Pendant la Seconde Guerre mondiale, en 1944, à Houffalize, en Belgique, un vieil homme qui possédait des moutons est mort. Comme il n’avait pas de famille, mon grand-père a décidé de conduire les moutons dans une sorte de serre dans son jardin.

Un soir, ils se sont tous mis à bêler très fort, toute la nuit. Les huit enfants qui vivaient dans la maison (et ma mère) avaient du mal à dormir.

Tôt le matin, une bombe a frappé la serre et tué tous les moutons. Ma mère m’a raconté cette histoire. Il lui était impossible de l’oublier. [La petite ville d’Houffalize a subi un bombardement intense en décembre 1944].

LES RATS DE LABORATOIRE

Au cours de l’été 1997, ma fille travaillait sur une bourse dans une université californienne. Une partie de ses tâches consistait à récupérer la cage des rats de laboratoire. Ils faisaient partie d’un programme de recherche sur le cancer et, à ce titre, on leur avait injecté des tumeurs cancéreuses vivantes, puis différents médicaments.

De temps en temps, les rats étaient « sacrifiés » pour que le cancer et les organes puissent être étudiés. Ma fille, n’ayant pas vraiment de sympathie pour les rats de laboratoire, est devenue préoccupée lorsqu’elle a remarqué un phénomène régulier.

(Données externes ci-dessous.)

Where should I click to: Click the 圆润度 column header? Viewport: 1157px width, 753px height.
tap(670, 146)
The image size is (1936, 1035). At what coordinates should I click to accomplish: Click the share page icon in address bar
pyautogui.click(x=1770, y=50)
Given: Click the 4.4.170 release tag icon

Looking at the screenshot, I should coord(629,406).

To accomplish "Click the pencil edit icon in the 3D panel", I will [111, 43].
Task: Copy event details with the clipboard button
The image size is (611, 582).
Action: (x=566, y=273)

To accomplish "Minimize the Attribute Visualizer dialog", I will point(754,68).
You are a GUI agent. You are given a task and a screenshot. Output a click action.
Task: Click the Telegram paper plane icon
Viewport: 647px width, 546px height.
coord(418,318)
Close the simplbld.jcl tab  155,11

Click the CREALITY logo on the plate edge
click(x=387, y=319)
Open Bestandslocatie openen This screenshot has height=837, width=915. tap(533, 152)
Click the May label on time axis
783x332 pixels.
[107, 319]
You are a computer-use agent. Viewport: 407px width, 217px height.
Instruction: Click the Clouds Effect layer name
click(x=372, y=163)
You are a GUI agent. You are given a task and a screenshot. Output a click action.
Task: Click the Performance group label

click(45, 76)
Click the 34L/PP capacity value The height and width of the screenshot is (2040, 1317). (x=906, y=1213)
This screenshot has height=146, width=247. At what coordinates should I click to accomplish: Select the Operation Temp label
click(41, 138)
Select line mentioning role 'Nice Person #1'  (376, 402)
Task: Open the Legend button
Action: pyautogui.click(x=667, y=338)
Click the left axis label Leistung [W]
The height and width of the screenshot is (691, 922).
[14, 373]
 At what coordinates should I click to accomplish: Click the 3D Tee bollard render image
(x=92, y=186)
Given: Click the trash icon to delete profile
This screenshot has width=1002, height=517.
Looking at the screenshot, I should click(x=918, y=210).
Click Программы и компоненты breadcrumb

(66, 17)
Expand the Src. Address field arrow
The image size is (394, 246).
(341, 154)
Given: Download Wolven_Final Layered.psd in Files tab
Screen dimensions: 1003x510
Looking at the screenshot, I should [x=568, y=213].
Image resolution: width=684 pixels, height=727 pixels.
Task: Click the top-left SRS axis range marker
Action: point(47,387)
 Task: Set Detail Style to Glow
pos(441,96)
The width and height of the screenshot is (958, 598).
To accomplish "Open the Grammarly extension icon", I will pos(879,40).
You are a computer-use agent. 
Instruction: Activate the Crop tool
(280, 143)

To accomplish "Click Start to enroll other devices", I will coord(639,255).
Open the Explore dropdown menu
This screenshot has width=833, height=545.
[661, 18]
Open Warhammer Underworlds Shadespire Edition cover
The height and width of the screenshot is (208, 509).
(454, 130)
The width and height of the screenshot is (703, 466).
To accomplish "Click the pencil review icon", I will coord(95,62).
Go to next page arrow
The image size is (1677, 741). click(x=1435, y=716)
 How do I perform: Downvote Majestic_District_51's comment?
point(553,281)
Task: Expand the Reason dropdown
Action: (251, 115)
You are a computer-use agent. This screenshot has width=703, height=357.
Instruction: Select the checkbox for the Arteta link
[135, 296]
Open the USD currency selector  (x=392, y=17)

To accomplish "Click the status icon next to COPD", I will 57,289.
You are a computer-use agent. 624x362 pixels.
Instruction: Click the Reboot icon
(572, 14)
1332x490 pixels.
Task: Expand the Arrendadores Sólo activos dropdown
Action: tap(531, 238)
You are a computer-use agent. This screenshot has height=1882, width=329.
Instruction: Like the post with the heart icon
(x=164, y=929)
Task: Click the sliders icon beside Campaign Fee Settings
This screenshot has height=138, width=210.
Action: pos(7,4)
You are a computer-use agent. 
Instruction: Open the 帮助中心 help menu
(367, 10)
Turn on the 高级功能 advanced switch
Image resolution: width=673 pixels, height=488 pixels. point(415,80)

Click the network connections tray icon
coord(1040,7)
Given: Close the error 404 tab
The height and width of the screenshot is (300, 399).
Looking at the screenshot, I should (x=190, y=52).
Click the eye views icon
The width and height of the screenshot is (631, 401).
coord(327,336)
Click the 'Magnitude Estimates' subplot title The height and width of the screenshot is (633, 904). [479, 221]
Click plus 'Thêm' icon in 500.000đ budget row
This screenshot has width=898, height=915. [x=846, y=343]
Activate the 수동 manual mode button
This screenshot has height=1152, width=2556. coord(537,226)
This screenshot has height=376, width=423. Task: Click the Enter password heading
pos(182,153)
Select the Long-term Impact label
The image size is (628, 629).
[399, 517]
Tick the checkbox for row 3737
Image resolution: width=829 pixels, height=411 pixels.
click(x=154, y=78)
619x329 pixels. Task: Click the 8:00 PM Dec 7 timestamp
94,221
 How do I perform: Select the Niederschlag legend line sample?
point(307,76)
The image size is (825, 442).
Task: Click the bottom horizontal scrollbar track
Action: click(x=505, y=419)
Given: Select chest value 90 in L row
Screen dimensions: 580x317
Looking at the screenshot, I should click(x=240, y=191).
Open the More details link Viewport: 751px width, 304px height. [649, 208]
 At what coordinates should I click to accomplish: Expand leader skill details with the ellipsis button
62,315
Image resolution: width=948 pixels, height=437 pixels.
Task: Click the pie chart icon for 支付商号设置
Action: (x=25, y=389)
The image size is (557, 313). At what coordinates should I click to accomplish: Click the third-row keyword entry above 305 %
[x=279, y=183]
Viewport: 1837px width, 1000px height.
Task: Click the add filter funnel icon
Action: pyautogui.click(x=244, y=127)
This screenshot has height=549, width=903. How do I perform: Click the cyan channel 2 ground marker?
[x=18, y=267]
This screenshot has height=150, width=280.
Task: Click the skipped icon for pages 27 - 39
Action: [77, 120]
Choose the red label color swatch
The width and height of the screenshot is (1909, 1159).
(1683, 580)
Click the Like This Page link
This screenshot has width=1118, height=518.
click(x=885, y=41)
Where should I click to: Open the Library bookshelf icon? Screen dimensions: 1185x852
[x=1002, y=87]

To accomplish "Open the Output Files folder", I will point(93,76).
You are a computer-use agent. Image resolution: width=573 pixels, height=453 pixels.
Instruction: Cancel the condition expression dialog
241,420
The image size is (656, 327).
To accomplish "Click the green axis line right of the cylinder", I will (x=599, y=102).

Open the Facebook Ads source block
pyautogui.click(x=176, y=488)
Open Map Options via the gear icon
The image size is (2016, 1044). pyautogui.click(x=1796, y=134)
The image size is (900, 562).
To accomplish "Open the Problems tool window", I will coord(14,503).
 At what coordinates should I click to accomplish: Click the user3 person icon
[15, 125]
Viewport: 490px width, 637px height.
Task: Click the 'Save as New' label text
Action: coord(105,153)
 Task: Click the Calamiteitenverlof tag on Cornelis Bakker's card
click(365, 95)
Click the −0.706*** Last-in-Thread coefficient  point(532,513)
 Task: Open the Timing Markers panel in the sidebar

Le jour où les rats devaient être sacrifiés, contrairement aux jours où ils étaient pesés et mesurés, les rats se rassemblaient tous dans un coin, la tête tournée vers le centre d’un cercle, en couinant et en montrant des signes d’alarme. Comme me l’a dit ma fille : « Maman, ils savent. D’une manière ou d’une autre, ils savent ».

Le dernier adieu

PETIE

Il y a quelques années, notre bouledogue Staffordshire Petie est tombé gravement malade. Une heure avant sa mort, il s’est approché de chaque membre de la famille et a passé un peu de temps avec chacun d’entre eux, un à la fois. Nous avons trouvé ce comportement étrange, car il n’avait pas l’habitude de faire cela, du moins pas avec chaque personne à la fois.

Il semblait vivant et beaucoup plus énergique qu’il ne l’avait été en étant si malade. Après avoir passé un peu de temps avec chacun d’entre nous, il est descendu dans son lit et s’est éteint paisiblement.

FOXI

Nous aimions tous Foxi. Il était si amical, dévoué et loyal, mais aussi très attentif et intelligent. Lorsque le chien est devenu vieux, il n’entendait plus bien, mangeait moins et s’est affaibli jusqu’à ce qu’à l’âge de 14 ans, il puisse à peine se déplacer.

Mais un jour, alors que toute la famille était à table, Foxi se leva péniblement, passa d’une personne à l’autre, regarda tout le monde avec tristesse et donna sa patte à chaque membre de la famille. Puis il est retourné lentement, s’est allongé et est mort. Vous pouvez me croire, nous avions les larmes aux yeux.

BAKER

Baker, le chat que notre fils et notre belle-fille ont adopté, était sociable selon ses propres termes. Sachant que nous étions de la famille, il était affectueux avec nous, mais brièvement. La dernière fois que nous l’avons vu, alors qu’il était manifestement mourant, il est entré comme d’habitude. Mais cette fois, il a fait le tour, s’asseyant sur les genoux de chacun d’entre nous pendant une quinzaine de minutes, puis passant au suivant, comme s’il disait au revoir. Lorsqu’il est mort très peu de temps après, chacun d’entre nous a dit qu’il avait senti qu’il était conscient de sa mort imminente et qu’il lui disait au revoir.

EMILIA

Nous avons adopté ma première chatte Emilia lorsqu’elle avait trois mois. Elle a été atteinte d’une leucémie féline qui l’a emportée trois ans plus tard, malgré tous les efforts que nous avons déployés pour l’aider. Le jour de sa mort, vers 5 heures du matin, je l’ai assise sur mes jambes et je lui ai dit que nous pourrions regarder le lever du soleil. Elle s’est redressée, a levé la tête et m’a léché la main. Une heure plus tard, alors que le soleil se levait et touchait notre fenêtre, elle m’a regardé, s’est appuyée sur mes jambes et a expiré profondément. Ce fut son dernier souffle.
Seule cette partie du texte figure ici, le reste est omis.